The couple's trial comes near the end of a year that has seen Chinese authorities use disappearances, house arrest, lengthy prison terms and other means to prevent activists from drawing inspiration from the Arab Spring protests that unseated autocrats in Egypt, Tunisia and Libya.
In the past week, two longtime democracy and rights activists, Chen Wei and Chen Xi, were separately sentenced by courts in southern and central China to nine and 10 years in prison for posting essays on the Internet that the government deemed subversive.
Referring to the two cases, an editorial published in China's state-run Global Times newspaper on Thursday expressed support for the convictions.
"To firmly convict and punish a handful of people who instigate subversion of state power is a must. It is a safeguard for state security and a safeguard for a normal environment for public opinion," the newspaper said.
Like those two campaigners, the 51-year-old Ni has been previously jailed, twice in her case. In a June 2010 interview with The Associated Press, Ni described abuse she suffered at the hands of police, saying that guards have beaten her, insulted her and urinated on her face. While in detention in 2002, police pinned her down and kicked her knees until she was unable to walk, she said.
While serving the second prison term of two years, Ni said she was deprived of her crutches and had to crawl up and down five stories and across the prison yard every day for months.
Ni said the authorities were trying to silence her because in trying to defend those who had been wrongly evicted from their homes, she had found evidence of wrongdoing by Beijing officials in lucrative land deals.
"When they were making me crawl in prison, they were basically trying to kill me so that they can silence me," Ni said in the 2010 interview. "Isn't it just because I'm trying to tell the truth?"

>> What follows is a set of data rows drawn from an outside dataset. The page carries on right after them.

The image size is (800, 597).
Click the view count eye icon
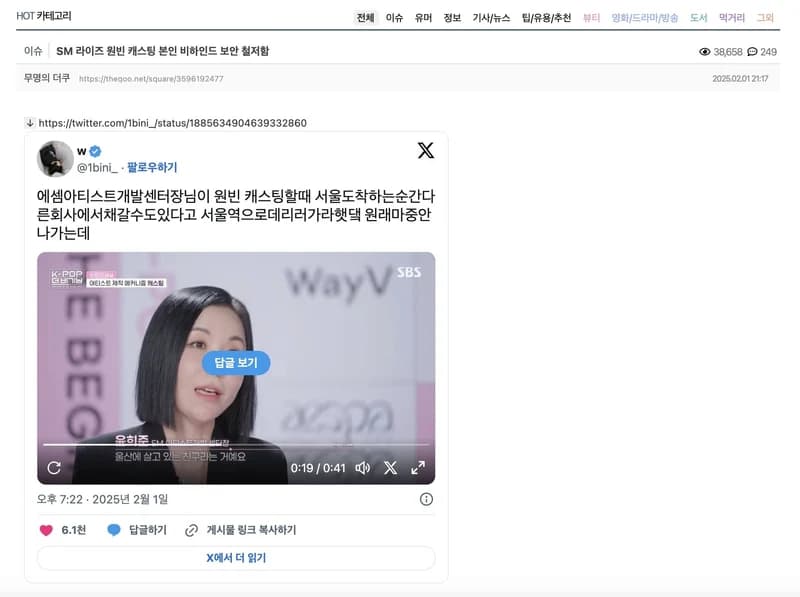tap(705, 52)
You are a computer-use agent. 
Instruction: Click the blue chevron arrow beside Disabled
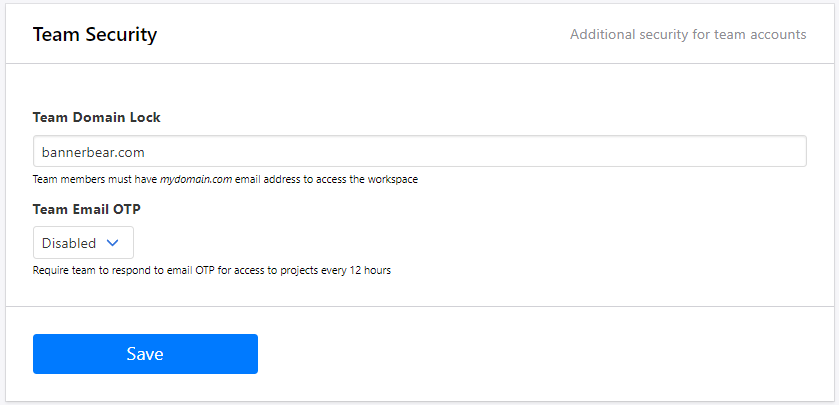[x=113, y=243]
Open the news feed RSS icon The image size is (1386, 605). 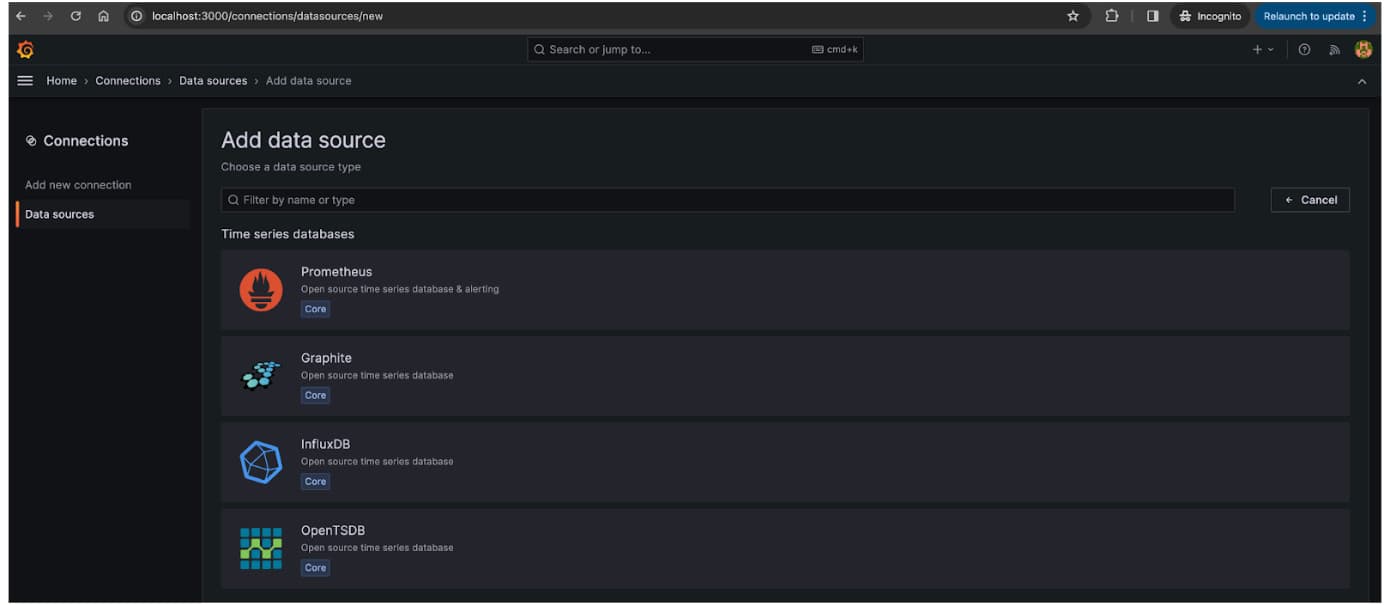(x=1334, y=50)
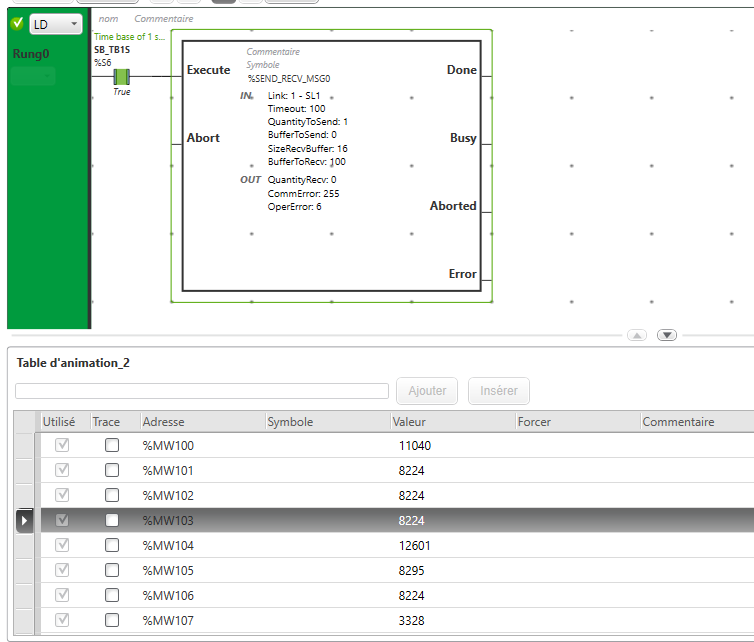Click the row selector arrow for %MW103

tap(25, 520)
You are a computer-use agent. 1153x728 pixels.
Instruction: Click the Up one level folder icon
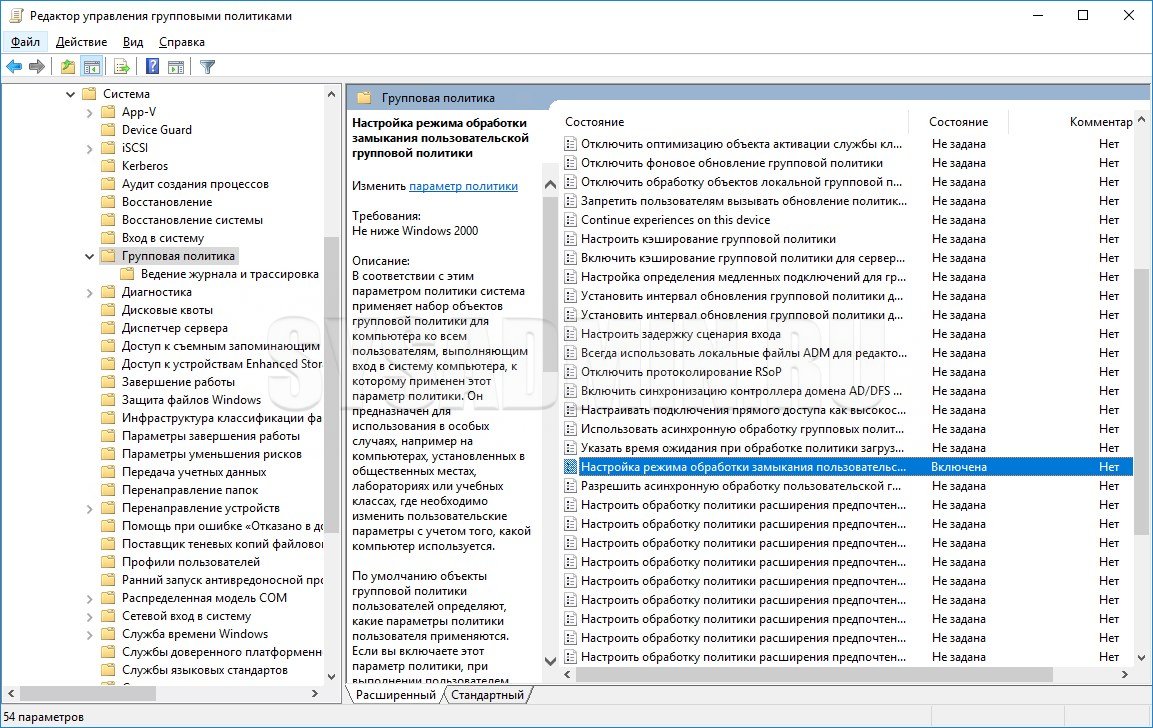point(67,67)
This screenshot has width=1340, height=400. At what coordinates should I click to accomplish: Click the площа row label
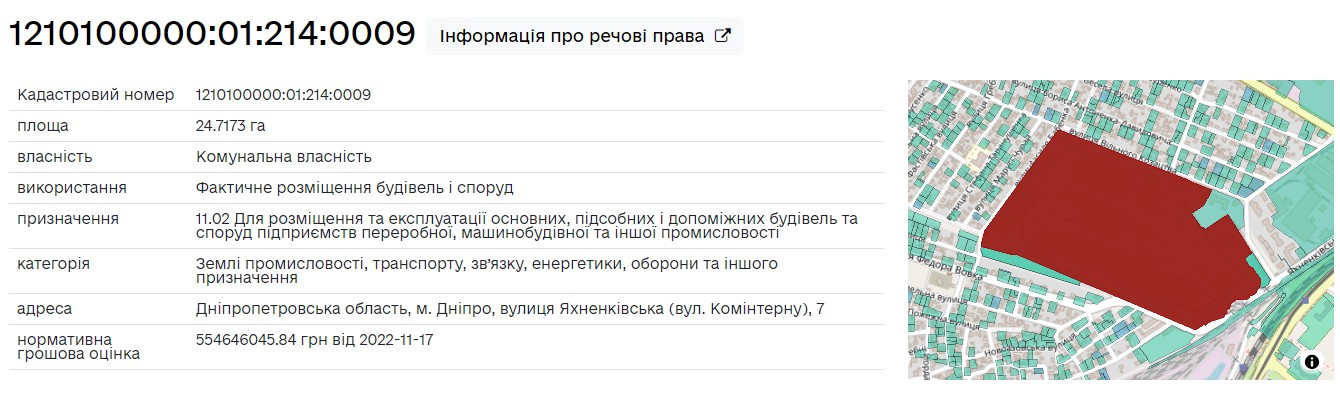click(43, 126)
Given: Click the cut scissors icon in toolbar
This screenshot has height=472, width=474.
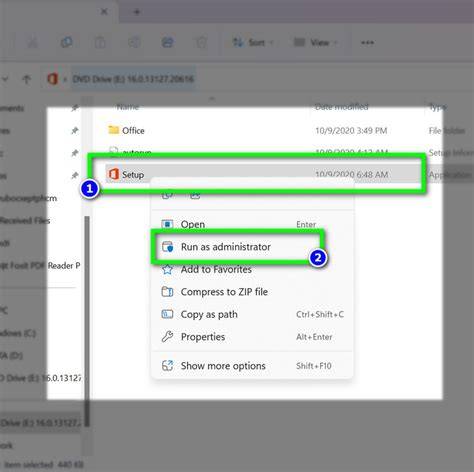Looking at the screenshot, I should point(33,42).
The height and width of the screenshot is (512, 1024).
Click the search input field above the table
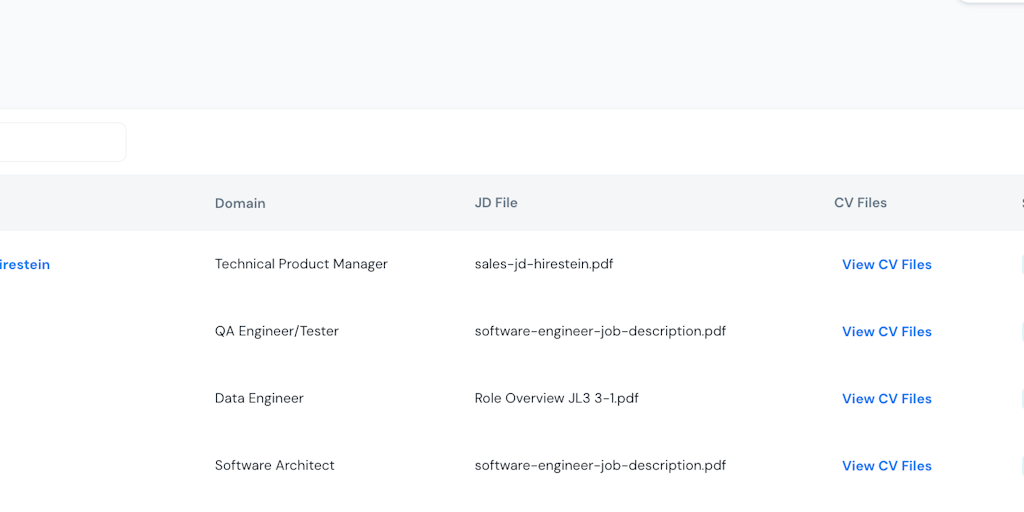pos(60,142)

In a sign of the government's sensitivity over the case, Thursday's trial took place under heavy security. Dozens of uniformed police sealed off and patrolled roads around the courthouse, rounding up journalists and about a dozen diplomats from the United States and Europe and taking them to a small office across from the building.
Ni told the court she was not guilty, said her lawyer Cheng Hai, outside the courthouse. Cheng spoke only briefly as he was being pushed away from reporters by plainclothes men who did not identify themselves.
Dong said she was happy to see her parents for the first time in the nearly nine months but she was not optimistic about the outcome of the trial, citing the couple's lengthy detention and the heavy security presence at the courthouse.
"This is definitely not a normal trial procedure, so I feel the risk of conviction is high," she said.